Tout semble s'organiser à Washington pour que lors de sa campagne électorale Donald Trump accuse la Chine de ne pas avoir su bloquer l'expansion de l'épidémie.
Par ailleurs, le Quotidien du peuple, l'organe du Parti communiste chinois, s'en prend régulièrement aux hommes politiques en poste aux États-Unis, en évitant de nommer Donald Trump. Un éditorial en date du 9 mai répond en termes virulents aux mises en cause de la Chine: «Les politiciens américains, au mépris de la vie, n'ont pas le droit de se qualifier de “défenseurs des droits de l'homme.” Par les mensonges et les pièges sophistiqués, ils ont imputé leurs fautes à autrui afin d'obtenir les gains politiques.

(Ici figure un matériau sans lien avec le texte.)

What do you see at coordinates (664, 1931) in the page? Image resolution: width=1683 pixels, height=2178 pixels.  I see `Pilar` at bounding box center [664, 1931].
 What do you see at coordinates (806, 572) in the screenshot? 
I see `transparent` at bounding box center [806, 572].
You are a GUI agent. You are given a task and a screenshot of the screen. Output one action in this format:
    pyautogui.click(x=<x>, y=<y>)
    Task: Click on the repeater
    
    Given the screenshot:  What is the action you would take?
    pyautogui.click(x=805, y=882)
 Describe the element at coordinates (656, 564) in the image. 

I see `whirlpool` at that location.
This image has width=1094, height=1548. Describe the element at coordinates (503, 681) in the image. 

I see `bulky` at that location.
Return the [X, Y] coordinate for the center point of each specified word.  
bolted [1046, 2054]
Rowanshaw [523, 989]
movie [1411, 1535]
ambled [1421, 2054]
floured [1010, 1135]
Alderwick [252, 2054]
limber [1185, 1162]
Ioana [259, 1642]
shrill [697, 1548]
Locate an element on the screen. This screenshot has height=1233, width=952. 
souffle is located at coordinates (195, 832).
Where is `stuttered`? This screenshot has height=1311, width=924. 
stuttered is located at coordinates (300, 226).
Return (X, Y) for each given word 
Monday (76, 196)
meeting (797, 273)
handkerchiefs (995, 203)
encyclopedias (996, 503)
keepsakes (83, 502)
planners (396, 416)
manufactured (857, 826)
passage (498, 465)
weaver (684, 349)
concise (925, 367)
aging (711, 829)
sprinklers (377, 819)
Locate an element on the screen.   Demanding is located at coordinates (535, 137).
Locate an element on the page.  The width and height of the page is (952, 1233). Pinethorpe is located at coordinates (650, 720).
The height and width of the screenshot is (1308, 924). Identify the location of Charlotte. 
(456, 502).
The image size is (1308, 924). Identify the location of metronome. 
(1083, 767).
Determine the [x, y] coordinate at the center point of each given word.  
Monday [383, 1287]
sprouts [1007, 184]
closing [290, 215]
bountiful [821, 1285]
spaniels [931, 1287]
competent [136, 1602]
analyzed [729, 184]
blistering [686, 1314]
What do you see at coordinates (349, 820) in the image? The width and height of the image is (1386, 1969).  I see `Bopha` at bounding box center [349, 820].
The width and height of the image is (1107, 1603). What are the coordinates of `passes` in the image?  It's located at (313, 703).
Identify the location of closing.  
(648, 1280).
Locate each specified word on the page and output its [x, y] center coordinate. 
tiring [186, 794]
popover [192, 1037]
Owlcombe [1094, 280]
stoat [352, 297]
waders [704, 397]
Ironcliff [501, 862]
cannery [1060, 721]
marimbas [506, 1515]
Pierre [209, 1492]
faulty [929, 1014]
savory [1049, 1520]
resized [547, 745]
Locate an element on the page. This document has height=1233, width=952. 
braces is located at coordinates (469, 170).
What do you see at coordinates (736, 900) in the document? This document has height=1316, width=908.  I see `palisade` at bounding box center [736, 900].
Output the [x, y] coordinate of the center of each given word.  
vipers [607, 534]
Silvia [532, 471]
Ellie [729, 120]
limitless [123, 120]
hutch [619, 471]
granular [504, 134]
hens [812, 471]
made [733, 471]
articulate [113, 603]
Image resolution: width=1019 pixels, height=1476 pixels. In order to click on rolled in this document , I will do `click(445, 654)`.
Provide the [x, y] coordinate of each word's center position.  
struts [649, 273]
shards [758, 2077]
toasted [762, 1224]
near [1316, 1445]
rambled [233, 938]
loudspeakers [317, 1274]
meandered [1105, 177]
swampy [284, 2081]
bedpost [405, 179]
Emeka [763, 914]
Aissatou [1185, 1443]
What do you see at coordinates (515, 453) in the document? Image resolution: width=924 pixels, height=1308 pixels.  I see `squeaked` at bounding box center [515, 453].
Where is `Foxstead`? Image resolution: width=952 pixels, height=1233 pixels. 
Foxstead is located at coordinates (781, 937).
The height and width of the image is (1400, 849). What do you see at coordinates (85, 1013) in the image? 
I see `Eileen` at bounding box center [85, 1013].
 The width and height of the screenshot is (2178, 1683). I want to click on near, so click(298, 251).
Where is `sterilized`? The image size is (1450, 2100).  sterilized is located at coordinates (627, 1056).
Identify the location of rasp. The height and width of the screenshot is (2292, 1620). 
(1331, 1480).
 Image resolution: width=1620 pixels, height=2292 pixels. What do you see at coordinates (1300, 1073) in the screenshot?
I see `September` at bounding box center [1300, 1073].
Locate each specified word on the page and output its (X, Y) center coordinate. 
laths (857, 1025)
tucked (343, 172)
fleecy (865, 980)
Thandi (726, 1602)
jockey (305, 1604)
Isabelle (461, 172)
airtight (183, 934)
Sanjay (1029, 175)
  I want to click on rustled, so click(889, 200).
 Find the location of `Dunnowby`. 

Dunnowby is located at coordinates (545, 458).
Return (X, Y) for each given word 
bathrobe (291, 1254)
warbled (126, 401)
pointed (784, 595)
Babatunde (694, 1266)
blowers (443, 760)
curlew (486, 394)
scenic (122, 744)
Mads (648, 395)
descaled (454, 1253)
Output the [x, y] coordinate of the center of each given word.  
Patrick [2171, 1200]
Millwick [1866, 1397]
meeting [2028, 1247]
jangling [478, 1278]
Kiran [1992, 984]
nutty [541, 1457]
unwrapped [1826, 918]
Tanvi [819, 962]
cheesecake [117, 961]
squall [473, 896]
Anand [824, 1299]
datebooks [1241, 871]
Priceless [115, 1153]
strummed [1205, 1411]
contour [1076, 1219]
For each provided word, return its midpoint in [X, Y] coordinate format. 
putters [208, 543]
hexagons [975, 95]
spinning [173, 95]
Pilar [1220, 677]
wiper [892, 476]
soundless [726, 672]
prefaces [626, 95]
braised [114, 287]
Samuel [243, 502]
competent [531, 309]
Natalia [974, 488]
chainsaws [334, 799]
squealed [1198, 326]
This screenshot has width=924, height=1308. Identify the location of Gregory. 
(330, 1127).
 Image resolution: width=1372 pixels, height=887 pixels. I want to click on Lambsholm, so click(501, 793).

Mais ils ne sont pas en mesure de répondre à une question simple que l'humanité pose au fond du cœur: face aux dizaines de milliers de morts, votre conscience ne vous condamne-t-elle pas? Encore faut-il qu'ils aient la conscience!».
De tels écrits indiquent sans doute l'état d'esprit que les dirigeants communistes chinois tiennent à faire connaître aux quelque 80 millions de membre du Parti. Aux côtés de proclamations de fierté pour avoir réduit l'épidémie de coronavirus, une stratégie de défense tente de se mettre en place en Chine contre les attaques venues essentiellement des États-Unis. Tout semble en effet s'organiser à Washington pour que, lors de la campagne électorale américaine de novembre, Donald Trump, candidat à sa réélection, accuse vigoureusement la Chine de ne pas avoir su bloquer l'expansion de l'épidémie de coronavirus. Les dirigeants chinois ne peuvent supporter d'entendre une pareille position, qu'elle corresponde ou non à la réalité.